CONCLUSIONS: Classic clinical diagnostic signs have limited value in establishing the diagnosis of meningitis in children and should not be the sole determinants for referral to further diagnostic testing and lumbar puncture.


Neurointensive care of patients with severe community-acquired meningitis

Authors: Edberg M, Furebring M, Sjölin J, Enblad P.

BACKGROUND: Reports about neurointensive care of severe community-acquired meningitis are few. The aims of this retrospective study were to review the acute clinical course, management and outcome in a series of bacterial meningitis patients receiving neurointensive care.
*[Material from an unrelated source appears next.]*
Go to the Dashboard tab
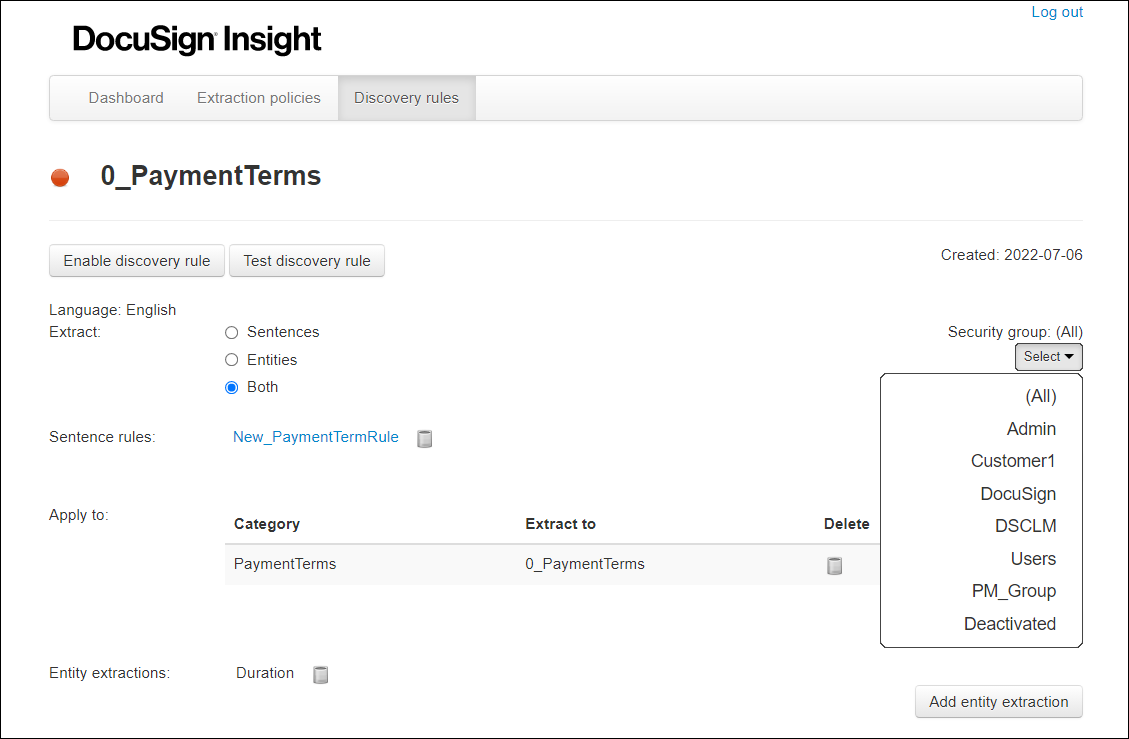click(126, 98)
METHODS: Thirty patients (median age 51, range 1-81) admitted from a population of 2 million people during 7 years were studied. The neurointensive care protocol included escalated stepwise treatment with mild hyperventilation, cerebrospinal fluid (CSF) drainage, continuous thiopentotal infusion and decompressive craniectomy. Clinical outcome was assessed using the Glasgow outcome scale.

RESULTS: Twenty-eight patients did not respond to commands on arrival, five were non-reacting and five had dilated pupils. Twenty-two patients had positive CSF cultures: Streptococcus pneumoniae (n=18), Neisseria meningitidis (n=2), β-streptococcus group A (n=1) and Staphylococcus aureus (n=1). Thirty-five patients were mechanically ventilated. Intracranial pressure (ICP) was monitored in 28 patients (intraventricular catheter=26, intracerebral transducers=2). CSF was drained in 15 patients. Three patients received thiopentothal. Increased ICP (>20 mmHg) was observed in 7/26 patients with available ICP data. Six patients died during neurointensive care: total brain infarction (n=4), cardiac arrest (n=1) and treatment withdrawal (n=1). Seven patients died after discharge, three due to meningitis complications. At follow-up, 14 patients showed good recovery, six moderate disability, two severe disability and 13 were dead.

CONCLUSION: Patients judged to have severe meningitis should be admitted to neurointensive care units without delay for ICP monitoring and management according to modern neurointensive care principles.